In our world of SAP, candidate resumes are packed full of acronyms, abbreviations and what seem to be a full alphabet of modules and specialisations. All of this detail is extremely important to managers working in an SAP project, as it tells them exactly where to put the candidate and the function they will be doing. However, to a recruitment professional, it can be easy to get lost in all of this detail, and could cause a candidates application to not make it through the ‘paper sift’ due to a poor layout and/or not explaining the culture / personality side of a candidate that is also fundamental to most businesses in 2015.

So, what areas of your resume could you improve upon to ensure it ticks more of the boxes for a company in my opinion:

Recent Experience

When it comes to your work history, always place your most current position first, and then work back in chronological order, and in reality, the last 10 years should be enough experience for a company to review, and makes it easier for them to see the more relevant information quicker.
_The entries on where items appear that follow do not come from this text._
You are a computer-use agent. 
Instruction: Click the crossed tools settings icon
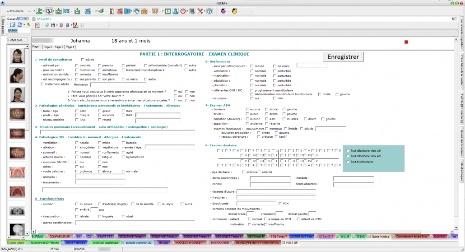(x=201, y=11)
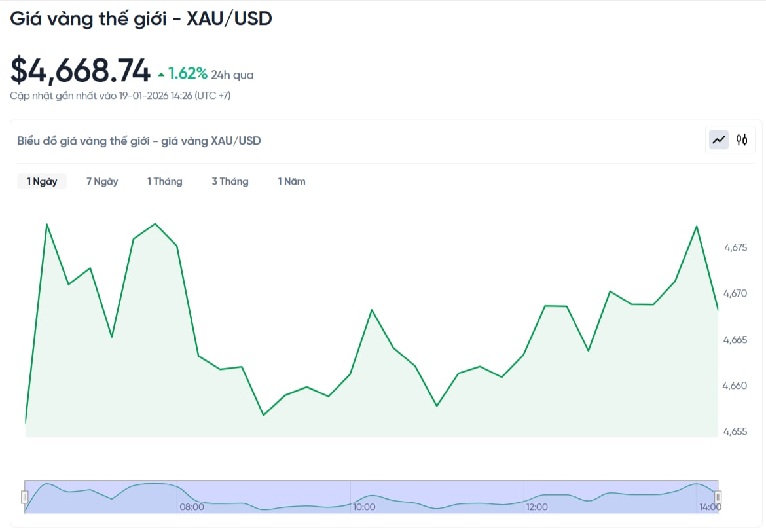The height and width of the screenshot is (529, 766).
Task: Switch to the 1 Tháng range
Action: tap(164, 181)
When you list your role responsibilities it’s important to say ‘I did’ this and that instead of ‘we did’ – you want to demonstrate your achievements, not your previous team achievements.

Education

Always list your full education history, be honest and accurate. The college grades do not need to be there, but any qualification / degree / masters actually awarded should be.

Industry

If you are applying for a role in the same industry as the one you are working, absolutely state this in your cover letter very early. An ever increasing number of companies especially over recent times absolutely want industry experience to fit in quicker and in their mind, you will have a better chance of success.

Culture fit

This in reality is the most important point. Recruiters and HR alike are employed to find the best talent in the market. You will have already stated your credentials and work experience in SAP, but where is the element that demonstrates a potential culture fit for their company? Include hobbies and interests as a start, but also give an example of teamwork, or going above and beyond to help others, or how you communicate effectively across divisions.

The vast majority of roles nowadays are not in business silos, and will require excellent communication skills, even in technical SAP roles – so show it.

Cover Letter

Always include one, always!

This is the real opportunity to tell a recruiter for a company why you feel you are a fit for the specific role applied for – so tell them.

They often say you have 10-20 seconds for a recruiter to review your resume, so leave the majority of the SAP speak and career history in the resume, and pack the cover letter with ‘personality’ and ‘feel’.

There are many more ways to explain your career history to someone, but without understanding who is reviewing the many applicants applying for the roles you want, you may not even get the chance!